Artificial intelligence is leading to some drastic changes in the field of photography. Many photographers are discovering the profound benefits of machine learning and other AI capabilities. The market for artificial intelligence in photography was worth $10.7 billion in 2019. It is expected to reach over $29 billion by 2024.
There have already been a lot of applications for machine learning with photos in marketing. Social media is a prime example. However, it is worth exploring the benefits of machine learning for photography itself.
Computational photography is the hottest new field in the creative profession
We previously talked about the benefits of machine learning in photo editing. But what about photography?
Computational photography is a term that relates to use of machine learning and other artificial intelligence technology in photography. The concept has been around for many years. Some experts argue that computational photography was born with the invention of digital cameras. The first digital cameras were developed by Kodak engineer Steve Sasson back in 1975. They had image enhancements, which relied on a rather primitive form of machine learning. This created a lot of new opportunities for people seeking photography jobs.
Of course, machine learning was in its infancy back in the 1970s. The biggest breakthroughs in machine learning have only emerged over the last five years, as new advances in Hadoop and other big data technology make artificial intelligence algorithms more practical.
Therefore, fields that rely on machine learning have started to really gain traction in the 2010s and early 2020s. Computational photography is a prime example.
Although the average photographer isn’t an expert in machine learning, they can take advantage of existing applications developed by seasoned data scientists for their benefit. Some of the biggest benefits of machine learning in the photography profession are listed below.
Using Google Photos to search photos even if they have not been tagged
Google Photos was first launched in 2015. This app had significant benefits for photographers. The Verge talks about some of these benefits in an article that they wrote last year:
“Google Photos provided a clear demonstration of how powerful a mix AI and photography would be when the app launched in 2015. Prior to then, the search giant had been using machine learning to categorize images in Google+ for years, but the launch of its Photos app included consumer-facing AI features that would have been unimaginable to most. Users’ disorganized libraries of thousands of untagged photos were transformed into searchable databases overnight.”
Many photographers had large collections of pictures that they had taken over the years. Most of them didn’t think to tag their pictures, which made it difficult to find what they were looking for. It could take hours to pour through all of their pictures if they were not tagged or categorized beforehand.
Google Photos used complex machine learning algorithms to solve this challenge. The new app was capable of searching through and countless pictures and coming up with unique tags. This made it a lot easier to search through disorganized photos.
Machine learning leads to countless opportunities with image tracking
Machine learning also is capable of tracking moving objects. This can open up a world of possibilities both before and after a photographer begins shooting.

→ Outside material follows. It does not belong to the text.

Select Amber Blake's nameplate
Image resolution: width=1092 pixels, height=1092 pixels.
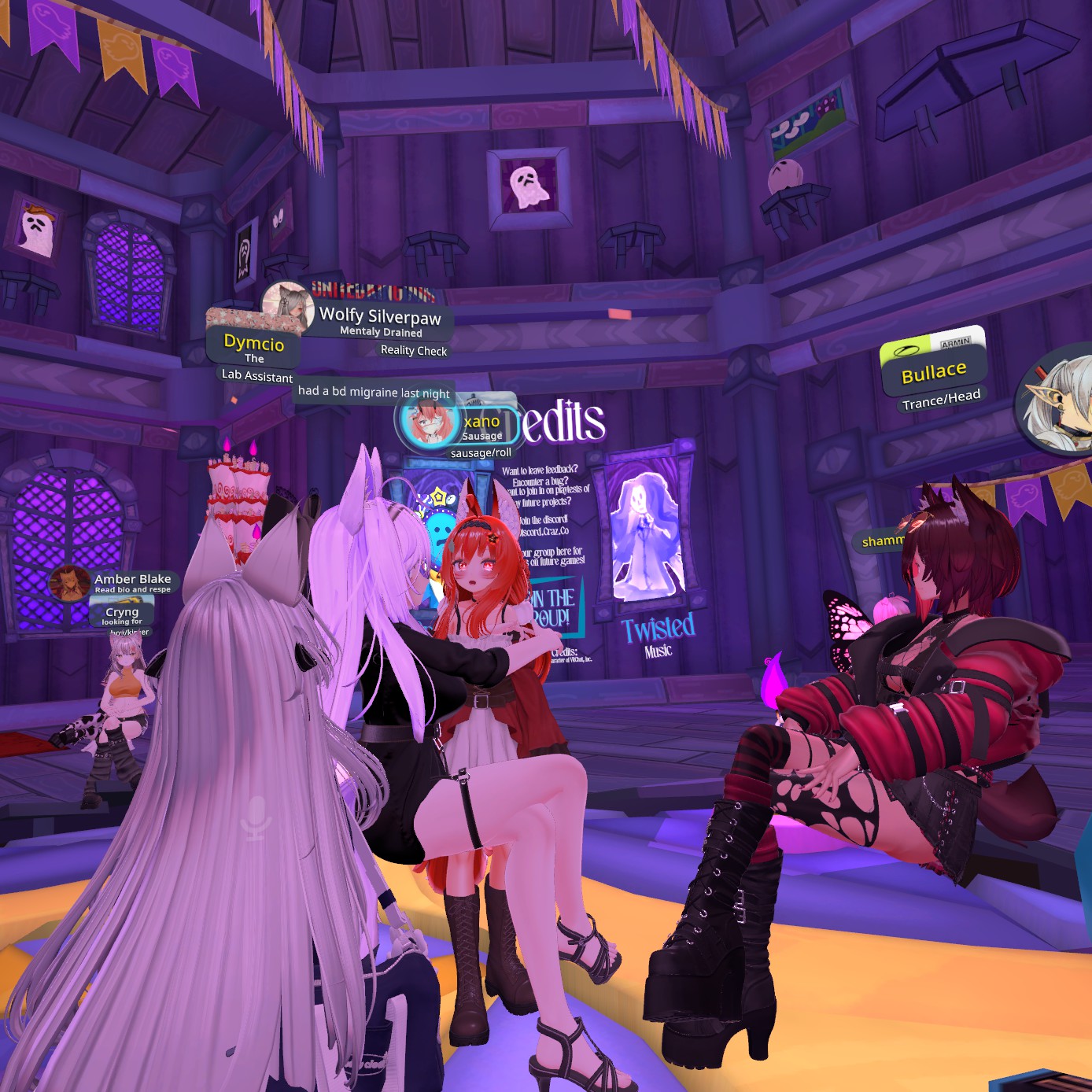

Image tracking can be used to create complex alterations of moving subjects in GIFs and videos. A lot of memes might rely on this technology in the future. People could create unique facial changes for their subjects without having to change each frame individually.

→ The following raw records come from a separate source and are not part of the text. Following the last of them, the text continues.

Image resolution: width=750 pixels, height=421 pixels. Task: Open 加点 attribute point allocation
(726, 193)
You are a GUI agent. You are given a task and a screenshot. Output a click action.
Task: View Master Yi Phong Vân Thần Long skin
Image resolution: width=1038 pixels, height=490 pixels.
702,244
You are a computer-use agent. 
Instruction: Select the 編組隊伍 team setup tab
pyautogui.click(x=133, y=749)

However, the real benefits of image tracking will be for photographers taking pictures in the moment. They can monitor moving objects a lot more carefully. Machine learning software will give insightful recommendations on when to take the best picture to capture the subject.

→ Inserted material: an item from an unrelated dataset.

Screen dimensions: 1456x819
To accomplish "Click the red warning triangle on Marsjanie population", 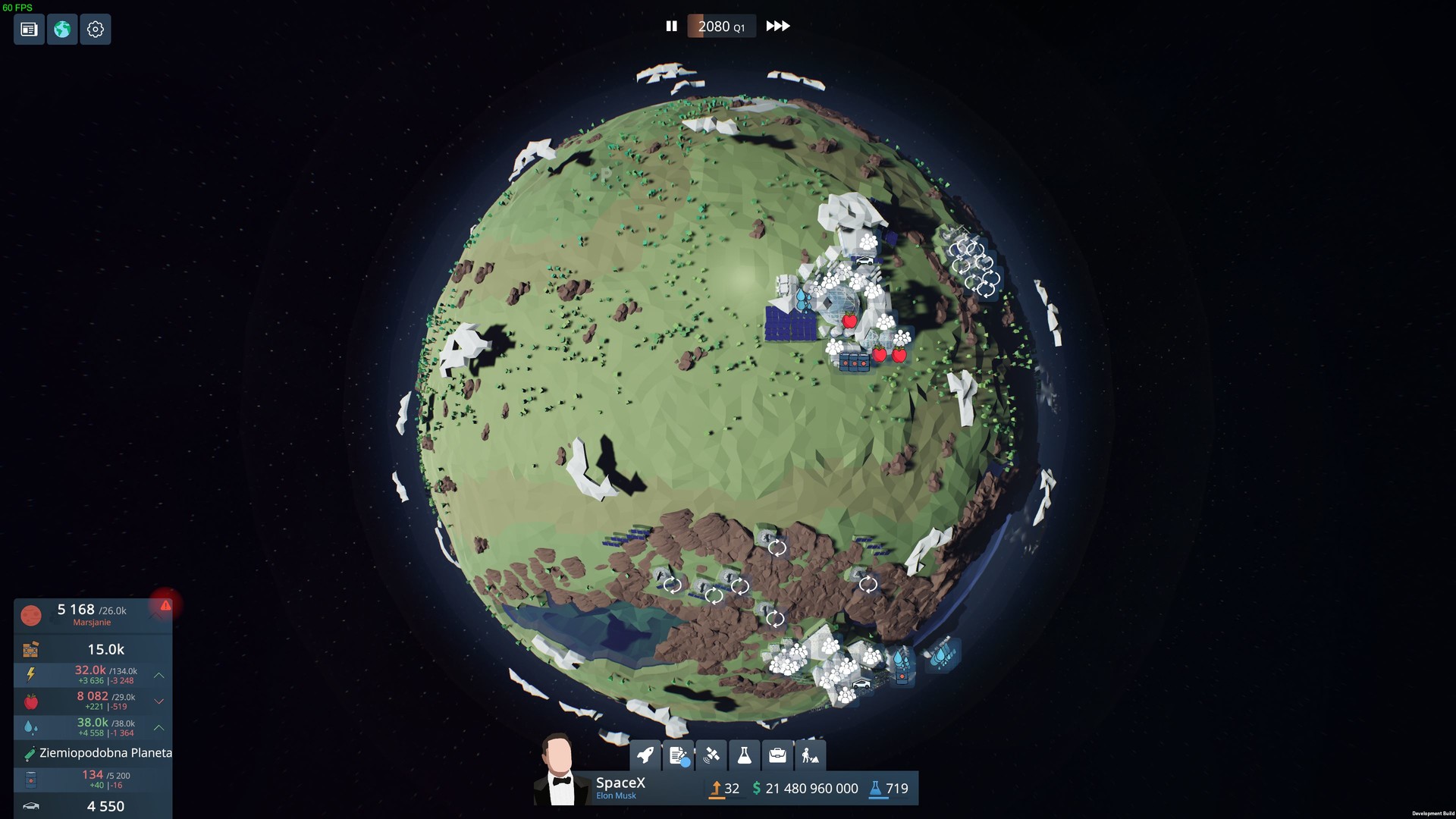I will (166, 605).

Automatically changing contrast and brightness filters
Modern cameras have a number of filters that help improve the quality of a picture. They can use these filters to modify the level of brightness and other features to improve the quality of their photos.
Photographers need to be highly experienced to use these settings appropriately. Machine learning will help them reduce their learning curve. These new algorithms will be able to do more than just give recommendations on the best settings to use. They can also set them automatically.
Machine learning creates many opportunities for photographers
Photographers need to recognize all of the benefits that machine learning provides. These changes could create a lot of new opportunities that will help them perfect their craft in new ways. The examples above are just a start.